Vought vê a missão dele e da sua organização como “renovar um consenso da América como uma nação sob Deus”, de acordo com uma declaração no site do CRA, e remodelar o contrato do governo com os governados. A liberdade religiosa continuaria a ser um direito protegido, mas Vought e os seus irmãos ideológicos não hesitariam em usar os seus cargos administrativos para promover a doutrina cristã e imbuir a política pública com ela, segundo ambas as pessoas familiarizadas com o assunto, a quem foi concedido o anonimato para evitar retaliações. Ele faz referência clara ao fato de os direitos humanos serem definidos por Deus, não pelo homem.
A América deveria ser reconhecida como uma nação cristã “onde os nossos direitos e deveres são entendidos como vindos de Deus”, escreveu Vought há dois anos na Newsweek.
“É um compromisso com uma separação institucional entre a Igreja e o Estado, mas não com a separação do Cristianismo da sua influência sobre o governo e a sociedade”, continuou ele, observando que tal quadro “pode levar a resultados benéficos para as nossas próprias comunidades, bem como para indivíduos de todas as religiões”.
Ele prosseguiu acusando os detratores do nacionalismo cristão de invocarem o termo para tentar assustar as pessoas. “‘Nacionalismo cristão’ é na verdade uma descrição bastante benigna e útil para aqueles que acreditam na preservação da herança judaico-cristã do nosso país e na tomada de decisões de políticas públicas que sejam melhores para este país”, escreveu ele.
Para cair nas boas graças dos círculos conservadores – e dos conservadores cristãos –, Trump recorreu frequentemente a agentes deles.

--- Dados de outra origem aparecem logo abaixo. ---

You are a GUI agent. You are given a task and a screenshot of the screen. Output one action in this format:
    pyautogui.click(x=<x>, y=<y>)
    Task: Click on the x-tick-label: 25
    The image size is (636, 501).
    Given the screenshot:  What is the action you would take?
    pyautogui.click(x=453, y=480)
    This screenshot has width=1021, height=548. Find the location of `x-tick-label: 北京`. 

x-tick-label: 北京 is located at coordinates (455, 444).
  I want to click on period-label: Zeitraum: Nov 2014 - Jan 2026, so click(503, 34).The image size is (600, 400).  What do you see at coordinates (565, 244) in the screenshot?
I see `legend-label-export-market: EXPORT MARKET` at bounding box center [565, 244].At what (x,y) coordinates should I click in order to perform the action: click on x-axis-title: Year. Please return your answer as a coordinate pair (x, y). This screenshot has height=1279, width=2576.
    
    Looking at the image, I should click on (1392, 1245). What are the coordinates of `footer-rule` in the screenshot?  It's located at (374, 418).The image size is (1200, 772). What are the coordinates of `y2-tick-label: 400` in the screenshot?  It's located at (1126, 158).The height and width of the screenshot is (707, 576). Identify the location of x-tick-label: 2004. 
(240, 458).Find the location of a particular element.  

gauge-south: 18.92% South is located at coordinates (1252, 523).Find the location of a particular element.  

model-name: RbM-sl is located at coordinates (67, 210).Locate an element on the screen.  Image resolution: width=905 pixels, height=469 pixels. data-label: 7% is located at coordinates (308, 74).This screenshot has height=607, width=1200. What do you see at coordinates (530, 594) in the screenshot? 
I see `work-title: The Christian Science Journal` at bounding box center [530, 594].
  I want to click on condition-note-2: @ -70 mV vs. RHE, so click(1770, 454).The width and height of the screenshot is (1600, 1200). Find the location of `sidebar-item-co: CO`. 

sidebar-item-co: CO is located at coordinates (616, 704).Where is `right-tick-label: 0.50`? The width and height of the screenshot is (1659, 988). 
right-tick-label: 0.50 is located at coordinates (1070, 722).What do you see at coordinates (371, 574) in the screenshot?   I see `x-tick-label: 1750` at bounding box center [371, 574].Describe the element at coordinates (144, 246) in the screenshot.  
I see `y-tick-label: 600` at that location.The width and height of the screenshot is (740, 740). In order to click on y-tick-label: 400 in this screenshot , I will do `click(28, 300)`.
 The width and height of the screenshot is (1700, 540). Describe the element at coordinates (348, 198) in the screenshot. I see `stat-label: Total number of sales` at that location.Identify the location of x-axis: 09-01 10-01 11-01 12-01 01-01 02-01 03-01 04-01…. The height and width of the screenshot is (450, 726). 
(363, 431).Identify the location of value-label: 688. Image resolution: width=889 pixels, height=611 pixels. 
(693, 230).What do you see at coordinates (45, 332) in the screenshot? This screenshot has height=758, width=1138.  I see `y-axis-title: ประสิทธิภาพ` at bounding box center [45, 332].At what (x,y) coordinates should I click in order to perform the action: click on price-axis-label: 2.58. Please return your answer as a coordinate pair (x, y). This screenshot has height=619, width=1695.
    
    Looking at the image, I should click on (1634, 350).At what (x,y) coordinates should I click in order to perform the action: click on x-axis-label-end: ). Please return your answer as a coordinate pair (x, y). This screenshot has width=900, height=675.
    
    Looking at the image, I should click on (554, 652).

Entre aqueles que ajudaram estava Vought. […]
Trump também está falando em trazer de volta ao cargo seu antigo conselheiro de segurança nacional, Michael Flynn, um defensor do nacionalismo cristão. Flynn está atualmente focado em recrutar o que ele chama de “Exército de Deus” – enquanto ele invade o país promovendo sua visão de colocar o Cristianismo no centro da vida americana. […]
O Projeto 2025 da Heritage Foundation oferece mais visibilidade sobre a agenda política que uma futura administração Trump poderá prosseguir. Afirma que as políticas que apoiam os direitos LGBTQ+, subsidiam a “maternidade solteira” e penalizam o casamento devem ser revogadas porque as noções subjetivas de “identidade de género” ameaçam as “liberdades fundamentais dos americanos”. […]
O esforço para imbuir as leis com princípios bíblicos já está em andamento em alguns estados. No Texas, os apoiantes conservadores cristãos pressionaram a legislatura para exigir que as escolas públicas exibam os Dez Mandamentos em todas as salas de aula; proibições direcionadas às igrejas contra a defesa direta de políticas e campanhas organizadas em torno de questões de “guerra cultural”, incluindo a redução dos direitos LGBTQ+, a proibição de livros e a oposição às leis de segurança de armas.
“Houve uma mudança tectônica na forma como a liderança da direita religiosa opera”, disse Matthew Taylor, acadêmico do Instituto de Estudos Islâmicos, Cristãos e Judaicos, que cresceu como evangélico. “Essas pessoas não estão tão interessadas na democracia ou em trabalhar através de sistemas democráticos como na velha direita religiosa porque sua teologia é a da guerra cristã.”